* _Task to carry out_
Rename "SSI" as "Supplemental Security Income" throughout the stretch of the legal Q&A text starting with "A: SSI works" and going on through "and advise you.", and write out that stretch with the change.

* _Text segment_
Columbiana, OH asked in Estate Planning, Family Law, Real Estate Law and Probate for Ohio

Q: Does SSI have to be paid back after death?

My grandfather died in june leaving his assets in trust to his son and daughter equally. His son (my dad) died before receiving his half of assets. My dad was on Supplemental Security Income at time of death and for last 10 years. The family says his half of the assets will pass into his estate to be distributed to his heirs. (Me and my sisters). Will Supplemental Security Income that he received for 10 years have to be paid back from the money put into his estate after his death, before we can receive any part of it? Thankyou for your time

2 Lawyer Answers
Andrew Popp
Andrew Popp
Answered
  • Estate Planning Lawyer
  • Licensed in Ohio

A: SSI works differently than the Medicaid program. While the federal government has mandated that state Medicaid programs are to seek reimbursement from the estate of a deceased under certain circumstances, it does not extend to SSI benefits. That being said, if an overpayment was made by SSI to your grandfather's estate, then recovery may be required. All in all, the situation is too complex for a definitive answer on this forum. I recommend sitting down with a probate attorney to review your situation in detail and advise you.

NOTE: The answer to this question is provided for general informational purposes only. Mr. Popp provides answers on this forum as a free service to educate and inform the public. Statements made are not legal advice particular to your situation, and no attorney/client relationship is formed through interactions on this forum. If you rely upon any part of this response in making any decision related to your situation, you do so at your own risk. Additional facts, or a change in circumstances may change the answer provided, and a full consultation with an attorney should take place before action is taken. Attorneys are generally prohibited from soliciting clients, and the individual seeking legal advice must initiate direct contact with the attorney or law firm to set up an appointment.

Aaron Epling and C. Lawrence Huddleston III agree with this answer

C. Lawrence Huddleston III
C. Lawrence Huddleston III
Answered
  • Estate Planning Lawyer
  • Columbus, OH
  • Licensed in Ohio

A: Mr. Popp's answer is perfect. If the Executor has not consulted with an attorney, he or she is foolish. Estate administration is much more complicated than most folks know. If you screw something up, you'll spend much more money getting it corrected.

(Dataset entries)
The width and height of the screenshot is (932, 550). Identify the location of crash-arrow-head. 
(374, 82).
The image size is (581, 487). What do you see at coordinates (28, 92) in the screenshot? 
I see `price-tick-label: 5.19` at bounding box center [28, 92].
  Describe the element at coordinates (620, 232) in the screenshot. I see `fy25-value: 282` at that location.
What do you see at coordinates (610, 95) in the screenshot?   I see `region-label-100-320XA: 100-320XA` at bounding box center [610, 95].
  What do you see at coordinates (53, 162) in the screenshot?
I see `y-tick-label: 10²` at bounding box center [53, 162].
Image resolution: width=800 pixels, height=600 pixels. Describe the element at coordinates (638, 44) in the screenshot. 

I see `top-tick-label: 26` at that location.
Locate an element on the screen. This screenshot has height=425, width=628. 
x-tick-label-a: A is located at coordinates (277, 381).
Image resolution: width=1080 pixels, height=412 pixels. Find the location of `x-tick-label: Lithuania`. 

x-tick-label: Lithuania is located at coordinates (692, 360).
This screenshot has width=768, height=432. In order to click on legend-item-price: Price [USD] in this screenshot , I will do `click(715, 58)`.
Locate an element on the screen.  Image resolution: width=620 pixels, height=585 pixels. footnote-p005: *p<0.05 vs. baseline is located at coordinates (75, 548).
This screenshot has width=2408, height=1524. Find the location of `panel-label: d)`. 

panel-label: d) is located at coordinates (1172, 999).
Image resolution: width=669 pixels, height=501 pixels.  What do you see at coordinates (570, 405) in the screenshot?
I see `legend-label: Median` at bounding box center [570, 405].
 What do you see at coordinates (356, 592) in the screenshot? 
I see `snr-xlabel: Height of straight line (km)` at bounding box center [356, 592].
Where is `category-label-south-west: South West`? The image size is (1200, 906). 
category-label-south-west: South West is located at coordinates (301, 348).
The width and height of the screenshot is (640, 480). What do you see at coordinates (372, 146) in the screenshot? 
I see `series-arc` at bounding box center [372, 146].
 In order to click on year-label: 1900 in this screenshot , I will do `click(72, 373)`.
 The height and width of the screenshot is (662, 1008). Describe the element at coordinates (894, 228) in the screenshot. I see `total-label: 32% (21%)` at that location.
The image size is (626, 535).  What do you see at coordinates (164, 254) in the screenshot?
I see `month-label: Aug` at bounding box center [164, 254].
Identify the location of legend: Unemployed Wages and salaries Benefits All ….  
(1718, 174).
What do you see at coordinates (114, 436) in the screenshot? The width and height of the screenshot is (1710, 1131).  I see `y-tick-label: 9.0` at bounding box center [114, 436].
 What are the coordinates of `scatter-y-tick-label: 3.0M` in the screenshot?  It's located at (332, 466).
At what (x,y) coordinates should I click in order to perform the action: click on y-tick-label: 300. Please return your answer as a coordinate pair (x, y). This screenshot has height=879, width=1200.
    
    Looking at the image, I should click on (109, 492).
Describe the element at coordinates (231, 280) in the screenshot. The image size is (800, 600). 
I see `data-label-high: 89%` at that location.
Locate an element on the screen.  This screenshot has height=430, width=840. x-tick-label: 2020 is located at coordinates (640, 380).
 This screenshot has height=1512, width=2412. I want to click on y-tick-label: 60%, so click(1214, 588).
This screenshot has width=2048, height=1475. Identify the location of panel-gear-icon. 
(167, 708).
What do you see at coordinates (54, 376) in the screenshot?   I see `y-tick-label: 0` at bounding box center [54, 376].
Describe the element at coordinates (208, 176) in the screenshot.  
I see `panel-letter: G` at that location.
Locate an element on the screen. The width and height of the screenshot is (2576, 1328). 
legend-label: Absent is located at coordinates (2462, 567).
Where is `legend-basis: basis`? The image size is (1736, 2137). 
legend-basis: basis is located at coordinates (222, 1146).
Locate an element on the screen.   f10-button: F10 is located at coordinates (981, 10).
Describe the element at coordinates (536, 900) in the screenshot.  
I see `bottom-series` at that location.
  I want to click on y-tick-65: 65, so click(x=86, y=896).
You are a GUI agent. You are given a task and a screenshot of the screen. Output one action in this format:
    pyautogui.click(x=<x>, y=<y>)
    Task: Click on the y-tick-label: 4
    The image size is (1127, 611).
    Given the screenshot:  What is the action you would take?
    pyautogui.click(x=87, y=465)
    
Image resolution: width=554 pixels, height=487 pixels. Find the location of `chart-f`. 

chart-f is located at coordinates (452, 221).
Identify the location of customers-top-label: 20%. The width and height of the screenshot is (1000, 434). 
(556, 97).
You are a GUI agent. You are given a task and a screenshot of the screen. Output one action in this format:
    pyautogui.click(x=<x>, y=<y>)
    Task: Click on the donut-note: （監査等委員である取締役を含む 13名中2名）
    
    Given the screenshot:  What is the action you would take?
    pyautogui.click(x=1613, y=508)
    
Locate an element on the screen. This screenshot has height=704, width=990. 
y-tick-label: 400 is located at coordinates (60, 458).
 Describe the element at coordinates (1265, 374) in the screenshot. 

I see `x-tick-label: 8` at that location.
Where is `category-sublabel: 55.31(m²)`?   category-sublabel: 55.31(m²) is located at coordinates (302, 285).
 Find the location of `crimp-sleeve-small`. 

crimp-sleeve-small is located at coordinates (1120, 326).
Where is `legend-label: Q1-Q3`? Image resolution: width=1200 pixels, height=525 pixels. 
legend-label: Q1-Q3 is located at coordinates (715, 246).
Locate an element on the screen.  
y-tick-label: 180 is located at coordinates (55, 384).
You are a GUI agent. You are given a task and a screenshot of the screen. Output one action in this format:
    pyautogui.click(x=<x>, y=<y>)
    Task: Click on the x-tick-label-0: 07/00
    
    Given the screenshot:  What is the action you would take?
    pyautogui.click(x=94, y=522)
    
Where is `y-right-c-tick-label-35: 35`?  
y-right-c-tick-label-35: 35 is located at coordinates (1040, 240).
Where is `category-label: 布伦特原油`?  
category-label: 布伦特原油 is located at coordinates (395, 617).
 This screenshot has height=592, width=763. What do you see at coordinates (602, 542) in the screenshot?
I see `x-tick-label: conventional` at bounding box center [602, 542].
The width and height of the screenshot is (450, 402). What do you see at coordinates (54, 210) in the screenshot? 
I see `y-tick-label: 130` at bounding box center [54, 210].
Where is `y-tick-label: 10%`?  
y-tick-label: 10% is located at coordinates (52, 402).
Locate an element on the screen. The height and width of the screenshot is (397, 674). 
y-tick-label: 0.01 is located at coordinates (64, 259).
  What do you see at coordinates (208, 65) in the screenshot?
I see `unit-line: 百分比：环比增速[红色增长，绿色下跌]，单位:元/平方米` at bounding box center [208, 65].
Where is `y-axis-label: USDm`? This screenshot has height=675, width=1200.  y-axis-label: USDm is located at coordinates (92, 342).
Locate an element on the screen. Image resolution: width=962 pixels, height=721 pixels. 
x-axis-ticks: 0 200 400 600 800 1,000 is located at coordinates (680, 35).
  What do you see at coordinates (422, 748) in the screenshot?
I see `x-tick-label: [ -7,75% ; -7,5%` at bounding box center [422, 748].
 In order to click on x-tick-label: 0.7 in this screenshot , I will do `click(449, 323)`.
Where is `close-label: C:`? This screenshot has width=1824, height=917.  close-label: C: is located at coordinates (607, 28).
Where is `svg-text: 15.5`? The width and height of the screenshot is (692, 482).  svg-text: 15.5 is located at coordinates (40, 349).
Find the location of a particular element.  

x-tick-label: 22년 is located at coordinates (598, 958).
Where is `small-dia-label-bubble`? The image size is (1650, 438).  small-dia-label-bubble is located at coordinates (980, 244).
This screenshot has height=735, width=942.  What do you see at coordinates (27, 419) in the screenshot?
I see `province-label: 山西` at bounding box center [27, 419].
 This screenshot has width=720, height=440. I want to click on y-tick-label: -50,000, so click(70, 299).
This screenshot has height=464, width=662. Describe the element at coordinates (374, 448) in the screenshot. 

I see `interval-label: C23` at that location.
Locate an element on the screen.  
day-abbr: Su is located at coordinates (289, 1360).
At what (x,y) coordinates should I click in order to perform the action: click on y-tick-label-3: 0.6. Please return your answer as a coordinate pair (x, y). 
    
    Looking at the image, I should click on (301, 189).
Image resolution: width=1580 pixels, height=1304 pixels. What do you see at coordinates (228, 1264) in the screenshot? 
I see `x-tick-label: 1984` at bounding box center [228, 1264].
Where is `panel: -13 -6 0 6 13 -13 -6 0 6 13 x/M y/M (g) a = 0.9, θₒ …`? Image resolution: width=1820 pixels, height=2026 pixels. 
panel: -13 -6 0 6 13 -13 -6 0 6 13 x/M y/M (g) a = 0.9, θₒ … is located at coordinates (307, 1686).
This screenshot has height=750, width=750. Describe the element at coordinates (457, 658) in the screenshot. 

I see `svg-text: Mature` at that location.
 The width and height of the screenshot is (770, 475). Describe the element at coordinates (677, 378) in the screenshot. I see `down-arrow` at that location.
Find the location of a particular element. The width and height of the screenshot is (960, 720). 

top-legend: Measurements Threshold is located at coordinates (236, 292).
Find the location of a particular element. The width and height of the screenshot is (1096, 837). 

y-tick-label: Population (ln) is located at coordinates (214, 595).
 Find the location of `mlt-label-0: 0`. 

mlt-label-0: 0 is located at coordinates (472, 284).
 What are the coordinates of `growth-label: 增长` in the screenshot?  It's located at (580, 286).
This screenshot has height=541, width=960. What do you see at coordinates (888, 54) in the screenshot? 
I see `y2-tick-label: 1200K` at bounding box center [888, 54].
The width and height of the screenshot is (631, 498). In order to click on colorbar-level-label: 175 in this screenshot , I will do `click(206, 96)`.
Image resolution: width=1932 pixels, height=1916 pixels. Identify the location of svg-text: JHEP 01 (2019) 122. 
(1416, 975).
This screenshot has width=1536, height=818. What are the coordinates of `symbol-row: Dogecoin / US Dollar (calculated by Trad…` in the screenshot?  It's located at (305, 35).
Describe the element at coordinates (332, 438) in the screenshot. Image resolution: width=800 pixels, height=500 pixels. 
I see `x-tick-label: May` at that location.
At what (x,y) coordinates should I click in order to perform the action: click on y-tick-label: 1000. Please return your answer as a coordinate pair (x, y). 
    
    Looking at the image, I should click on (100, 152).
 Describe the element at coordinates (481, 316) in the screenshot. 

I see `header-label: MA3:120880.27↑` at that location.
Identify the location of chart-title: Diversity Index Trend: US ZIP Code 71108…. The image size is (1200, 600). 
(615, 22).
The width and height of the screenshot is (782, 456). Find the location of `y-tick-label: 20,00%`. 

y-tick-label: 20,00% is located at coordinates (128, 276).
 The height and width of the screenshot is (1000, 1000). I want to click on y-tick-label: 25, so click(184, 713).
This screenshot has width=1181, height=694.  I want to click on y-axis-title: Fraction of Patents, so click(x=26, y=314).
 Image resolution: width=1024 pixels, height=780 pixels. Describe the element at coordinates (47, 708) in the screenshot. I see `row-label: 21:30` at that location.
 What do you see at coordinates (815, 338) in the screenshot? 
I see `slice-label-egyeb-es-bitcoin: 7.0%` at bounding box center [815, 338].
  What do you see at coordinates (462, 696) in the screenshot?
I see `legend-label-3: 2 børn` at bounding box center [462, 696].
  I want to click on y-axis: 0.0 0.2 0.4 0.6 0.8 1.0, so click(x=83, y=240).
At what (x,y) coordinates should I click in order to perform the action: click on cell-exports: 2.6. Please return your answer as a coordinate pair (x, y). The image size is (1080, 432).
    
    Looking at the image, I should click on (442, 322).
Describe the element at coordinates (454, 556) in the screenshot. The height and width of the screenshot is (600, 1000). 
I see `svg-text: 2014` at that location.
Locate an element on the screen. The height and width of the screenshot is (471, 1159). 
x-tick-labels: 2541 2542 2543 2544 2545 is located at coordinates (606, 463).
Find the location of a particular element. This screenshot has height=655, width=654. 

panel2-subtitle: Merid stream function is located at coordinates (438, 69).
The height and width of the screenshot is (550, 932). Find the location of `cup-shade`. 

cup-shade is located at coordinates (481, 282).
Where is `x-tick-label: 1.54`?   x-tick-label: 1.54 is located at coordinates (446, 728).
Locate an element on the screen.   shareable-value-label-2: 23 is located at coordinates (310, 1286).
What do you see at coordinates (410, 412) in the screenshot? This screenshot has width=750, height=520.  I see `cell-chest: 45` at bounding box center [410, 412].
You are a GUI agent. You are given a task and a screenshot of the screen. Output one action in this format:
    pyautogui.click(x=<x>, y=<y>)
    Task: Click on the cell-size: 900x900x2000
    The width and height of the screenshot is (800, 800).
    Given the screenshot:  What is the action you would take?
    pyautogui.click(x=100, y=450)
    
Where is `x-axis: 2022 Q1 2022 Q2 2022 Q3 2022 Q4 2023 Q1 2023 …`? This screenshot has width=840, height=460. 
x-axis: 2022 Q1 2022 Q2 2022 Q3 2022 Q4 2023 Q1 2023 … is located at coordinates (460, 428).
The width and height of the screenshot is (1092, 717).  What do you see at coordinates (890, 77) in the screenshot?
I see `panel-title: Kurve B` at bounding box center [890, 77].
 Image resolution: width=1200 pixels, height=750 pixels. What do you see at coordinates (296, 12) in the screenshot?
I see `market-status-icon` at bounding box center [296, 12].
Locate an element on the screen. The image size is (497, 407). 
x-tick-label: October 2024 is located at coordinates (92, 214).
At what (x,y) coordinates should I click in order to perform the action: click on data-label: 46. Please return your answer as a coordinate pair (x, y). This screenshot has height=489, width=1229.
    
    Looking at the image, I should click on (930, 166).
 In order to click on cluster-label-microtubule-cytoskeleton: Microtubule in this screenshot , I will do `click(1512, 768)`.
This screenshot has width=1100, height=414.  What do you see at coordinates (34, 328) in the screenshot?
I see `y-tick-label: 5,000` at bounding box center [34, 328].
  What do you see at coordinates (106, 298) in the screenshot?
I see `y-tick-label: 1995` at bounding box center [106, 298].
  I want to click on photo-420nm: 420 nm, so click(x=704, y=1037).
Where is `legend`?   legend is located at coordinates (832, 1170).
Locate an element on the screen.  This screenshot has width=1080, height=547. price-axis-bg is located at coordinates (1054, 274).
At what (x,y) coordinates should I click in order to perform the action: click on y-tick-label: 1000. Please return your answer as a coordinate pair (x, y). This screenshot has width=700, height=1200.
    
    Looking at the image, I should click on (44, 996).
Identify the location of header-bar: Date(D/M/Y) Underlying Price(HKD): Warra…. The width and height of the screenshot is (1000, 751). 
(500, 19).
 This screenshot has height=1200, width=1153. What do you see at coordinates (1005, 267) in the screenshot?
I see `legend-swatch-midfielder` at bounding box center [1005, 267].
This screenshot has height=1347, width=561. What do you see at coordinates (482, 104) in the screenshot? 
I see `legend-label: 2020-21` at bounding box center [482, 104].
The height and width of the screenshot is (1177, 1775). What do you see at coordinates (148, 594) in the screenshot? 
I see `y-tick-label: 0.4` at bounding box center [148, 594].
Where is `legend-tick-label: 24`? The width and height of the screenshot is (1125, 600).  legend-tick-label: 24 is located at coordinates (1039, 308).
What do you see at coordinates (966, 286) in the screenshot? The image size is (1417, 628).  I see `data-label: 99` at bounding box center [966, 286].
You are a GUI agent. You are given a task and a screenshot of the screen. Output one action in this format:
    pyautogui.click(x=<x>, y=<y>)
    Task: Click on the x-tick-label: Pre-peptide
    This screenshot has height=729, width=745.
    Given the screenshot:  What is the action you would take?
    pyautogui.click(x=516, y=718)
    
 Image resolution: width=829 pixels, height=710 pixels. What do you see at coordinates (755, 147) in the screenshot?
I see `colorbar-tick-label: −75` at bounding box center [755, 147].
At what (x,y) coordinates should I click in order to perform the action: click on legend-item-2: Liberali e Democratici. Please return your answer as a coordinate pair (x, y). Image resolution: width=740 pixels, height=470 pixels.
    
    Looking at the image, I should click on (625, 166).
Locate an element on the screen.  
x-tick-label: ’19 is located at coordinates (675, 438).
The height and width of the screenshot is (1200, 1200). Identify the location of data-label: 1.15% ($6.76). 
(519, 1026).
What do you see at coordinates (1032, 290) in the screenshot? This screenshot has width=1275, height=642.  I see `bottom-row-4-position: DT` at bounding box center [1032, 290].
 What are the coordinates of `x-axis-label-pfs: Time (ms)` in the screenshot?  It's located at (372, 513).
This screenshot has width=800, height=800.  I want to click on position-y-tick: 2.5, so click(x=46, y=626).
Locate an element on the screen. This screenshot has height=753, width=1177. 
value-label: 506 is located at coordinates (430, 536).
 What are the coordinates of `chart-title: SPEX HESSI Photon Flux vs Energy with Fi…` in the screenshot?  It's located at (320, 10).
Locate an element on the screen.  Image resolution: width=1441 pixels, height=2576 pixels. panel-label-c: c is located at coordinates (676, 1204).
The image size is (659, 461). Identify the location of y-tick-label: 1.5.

* _Written answer_
A: Supplemental Security Income works differently than the Medicaid program. While the federal government has mandated that state Medicaid programs are to seek reimbursement from the estate of a deceased under certain circumstances, it does not extend to Supplemental Security Income benefits. That being said, if an overpayment was made by Supplemental Security Income to your grandfather's estate, then recovery may be required. All in all, the situation is too complex for a definitive answer on this forum. I recommend sitting down with a probate attorney to review your situation in detail and advise you.